If your heavy, clotty periods started with your very first cycle, or if you also bruise easily, have frequent nosebleeds, or bleed heavily after dental work, a bleeding disorder is worth considering. These conditions are often missed for years because heavy periods get dismissed as “just how your body is.”
How Doctors Figure Out the Cause
The workup typically starts with a pelvic ultrasound, which can identify fibroids, ovarian cysts, and signs of adenomyosis. If the ultrasound doesn’t give a clear picture, your doctor may recommend a sonohysterogram, where a small amount of saline is infused into the uterus during an ultrasound to get a more detailed view of the uterine cavity. This is particularly good at spotting polyps, fibroids that protrude into the cavity, and other structural abnormalities that a standard ultrasound might miss.
Blood tests usually include a complete blood count (to check for anemia), thyroid function, and hormone levels. If a bleeding disorder is suspected, specific clotting factor tests will be ordered. In some cases, a small sample of the uterine lining (endometrial biopsy) is taken to rule out hyperplasia or other cellular changes, especially in people over 35 or those with risk factors.
Treatment Options
Treatment depends entirely on what’s driving the heavy bleeding. For hormonal imbalances, hormonal birth control (pills, patches, or a hormonal IUD) works by thinning the uterine lining so there’s less tissue to shed each cycle. A hormonal IUD in particular can dramatically reduce menstrual flow and is effective for several years.

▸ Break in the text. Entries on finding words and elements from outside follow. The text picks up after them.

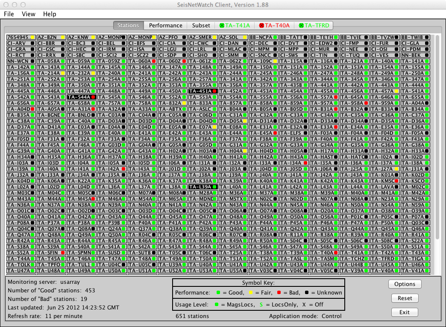Open the Help menu
446x327 pixels.
tap(50, 14)
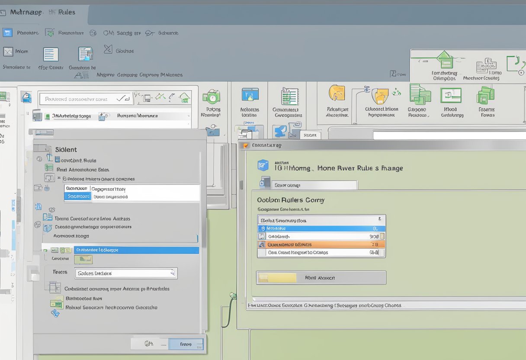526x360 pixels.
Task: Enable the checkbox next to the orange rule entry
Action: point(261,244)
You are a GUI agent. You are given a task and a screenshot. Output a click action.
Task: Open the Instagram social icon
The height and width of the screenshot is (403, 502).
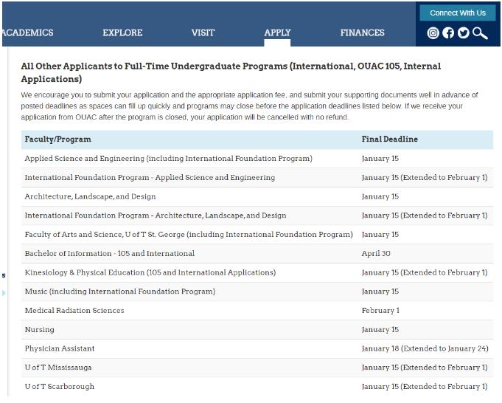click(x=433, y=33)
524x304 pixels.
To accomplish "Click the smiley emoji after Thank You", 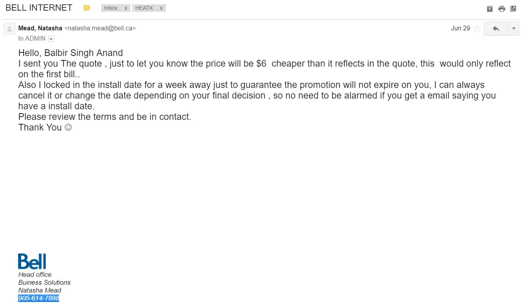I will pyautogui.click(x=68, y=127).
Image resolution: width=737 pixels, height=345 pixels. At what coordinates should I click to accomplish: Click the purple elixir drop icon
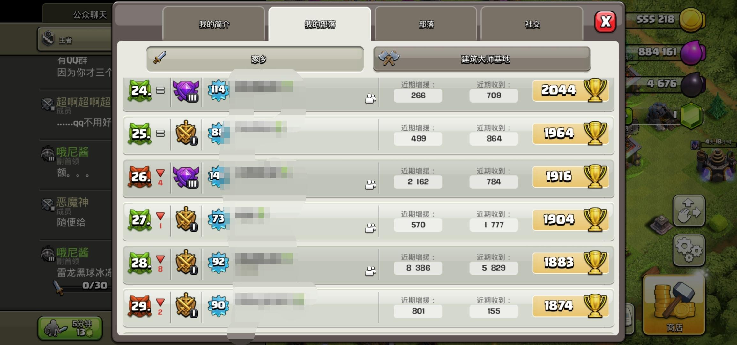click(x=692, y=52)
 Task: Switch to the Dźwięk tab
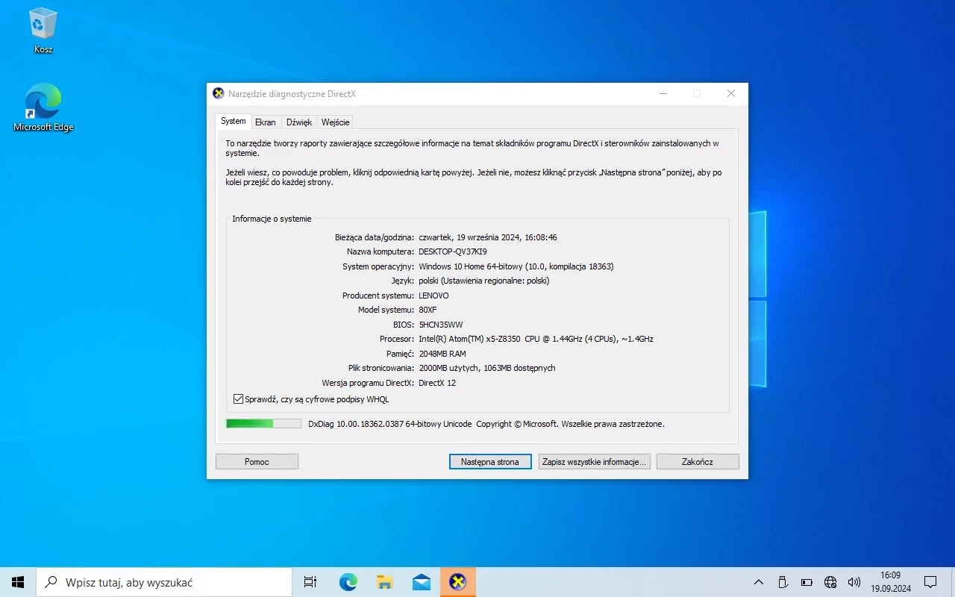click(299, 122)
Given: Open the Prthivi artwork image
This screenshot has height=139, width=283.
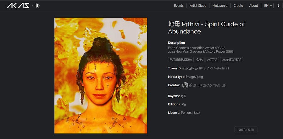Looking at the screenshot, I should [x=101, y=76].
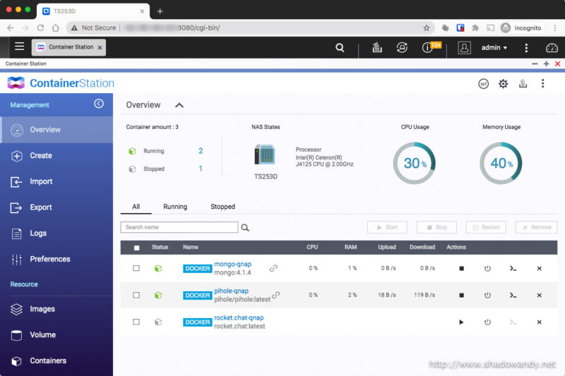Viewport: 565px width, 376px height.
Task: Select the mongo-qnap checkbox
Action: pos(136,269)
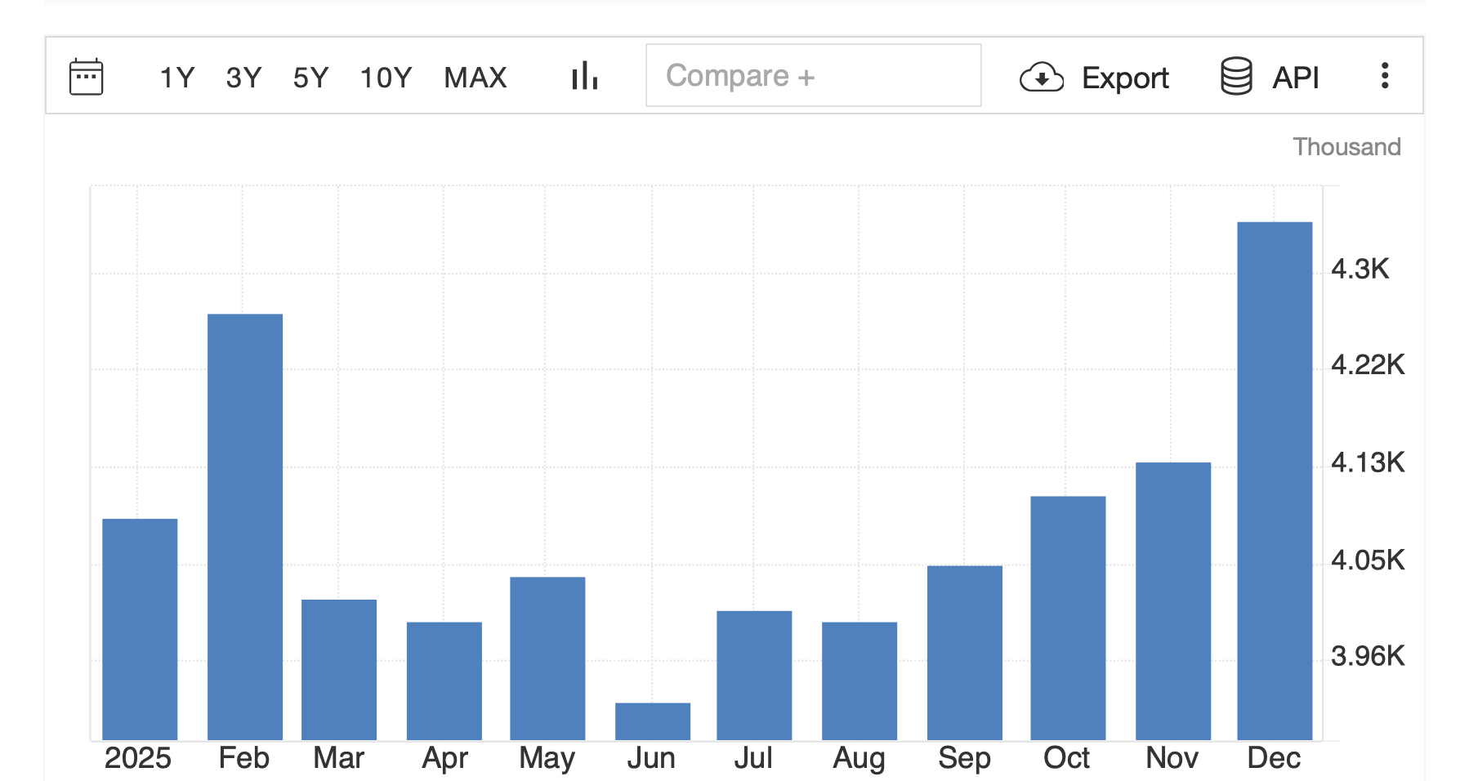Click the cloud download Export icon
Image resolution: width=1469 pixels, height=781 pixels.
[1041, 78]
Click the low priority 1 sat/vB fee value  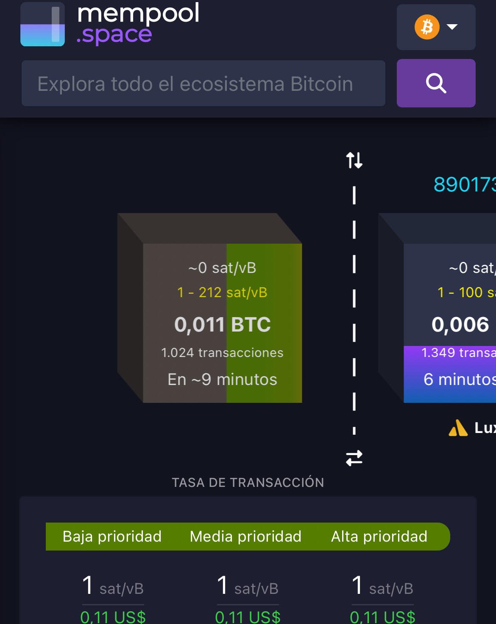tap(113, 586)
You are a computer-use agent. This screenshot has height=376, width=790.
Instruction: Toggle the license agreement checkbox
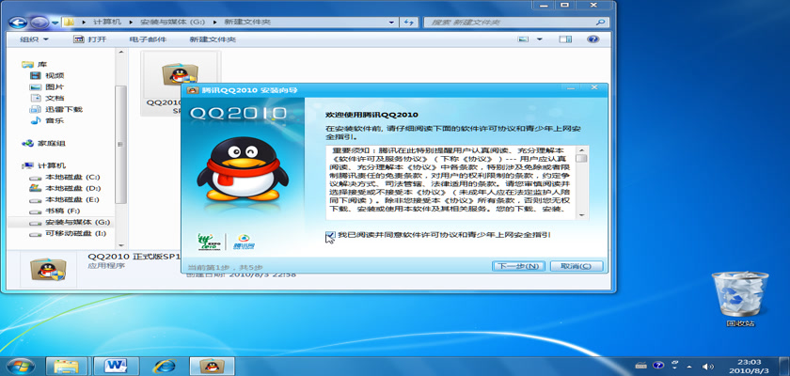330,235
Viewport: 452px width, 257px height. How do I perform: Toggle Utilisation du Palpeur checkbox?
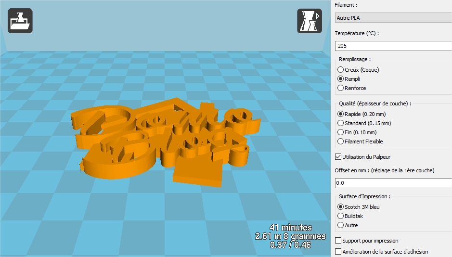338,157
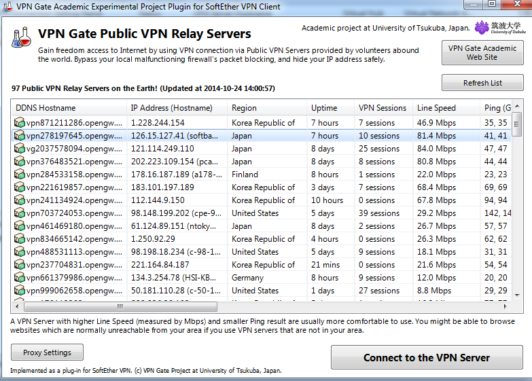The image size is (532, 381).
Task: Open Proxy Settings
Action: [47, 352]
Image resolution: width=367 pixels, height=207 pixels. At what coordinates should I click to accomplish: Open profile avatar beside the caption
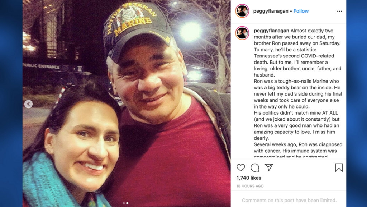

For people who prefer a non-hormonal approach, tranexamic acid is a medication taken only during your period (up to five days per cycle) that helps your body’s natural clot-dissolving system work more slowly, reducing overall blood loss and clot size. If it doesn’t noticeably help after two cycles, it’s worth following up with your doctor about alternatives.
When fibroids or structural problems are the cause and medication isn’t enough, procedural options come into play. Endometrial ablation destroys most of the uterine lining to reduce or stop menstrual bleeding. Satisfaction rates with modern ablation techniques range from 77 to 96%, and between 14 and 70% of people stop having periods entirely afterward. It’s a good option for people who don’t plan future pregnancies. For fibroids specifically, removal of the fibroids themselves (myomectomy) preserves the uterus while addressing the source of bleeding. Hysterectomy remains the definitive solution for severe cases that haven’t responded to other treatments.
Clots That Need Prompt Attention
Occasional large clots on your heaviest day, while uncomfortable, are usually manageable. What warrants a call to your doctor sooner rather than later: clots consistently larger than a quarter, periods that have become significantly heavier than your personal baseline, bleeding that lasts more than seven days, or signs of anemia like persistent fatigue and dizziness. If you’re soaking through a pad or tampon every hour for several hours straight, that level of bleeding needs same-day medical evaluation.